Klein ISD: Data, Benchmarking Keys To Reducing Operating Costs

Part 3 of a 6-part article profiling the 2016 FMXcellence honorees.

By Karen Kroll August 2016 - Facilities Management   Article Use Policy

Between 2008 and 2014, the Klein Independent School District in Texas reduced its annual operating costs by more than one-fifth, while maintaining quality service. The effort to upgrade processes and operations was driven by Robert Robertson, associate superintendent, facility and school service, along with the facilities staff. Klein ISD operates more than 50 schools and ancillary facilities for 50,500 students. 

In 2008 Klein, like many districts, faced financial pressures due to the downturn in the economy.
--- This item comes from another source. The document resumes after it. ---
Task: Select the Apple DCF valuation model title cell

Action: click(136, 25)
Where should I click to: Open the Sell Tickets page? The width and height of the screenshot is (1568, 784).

Robertson worked with Benchmark4Excellence, which helps school districts identify areas within their organizations where they can boost operational efficiency. Benchmark4Excellence collects audited financial data and operational data across fifty key performance indicators to identify, for instance, how each district’s cost to maintain its buildings compares to other districts.

Among the findings: Compared to its peers, Klein’s custodial department was overstaffed by about sixty, while its maintenance area was slightly understaffed. In addition, it had substantial opportunities in energy management.

Robertson was able to reduce the district’s custodial staff relying only on attrition. “Within a year, we were right on the button with our numbers,” he says.

He also was able to secure funding to invest in upgraded custodial equipment, such as high-productivity floor machines and touchless cleaning system for restrooms. Through the equipment and by modifying cleaning schedules, the square footage for which each custodian was responsible jumped from 17,000 to 28,000. “We realigned duties and shared responsibilities,” Robertson says.

Robertson and his team worked with a district-wide energy committee to adjust HVAC and lighting schedules to reduce energy consumption. They turned off exterior and parking lot lights when facilities weren’t in use. The district also invested in a software program that powers off the roughly 60,000 computers across the district after 5 P.M., once they’d been inactive for fifteen minutes. Robertson says the $100,000 investment in the program generated savings of $500,000 its first year.

To be sure, the team encountered some challenges in its efforts to reduce costs. Some employees were concerned about the time required to collect information for the benchmarking process, and the value of doing so. Efforts to change processes that had been in place a long-time, and thus were familiar to employees, also sparked some concern. Communication, a team approach, and training were key to gaining internal buy-in. “You can’t do this in a vacuum,” Robertson says.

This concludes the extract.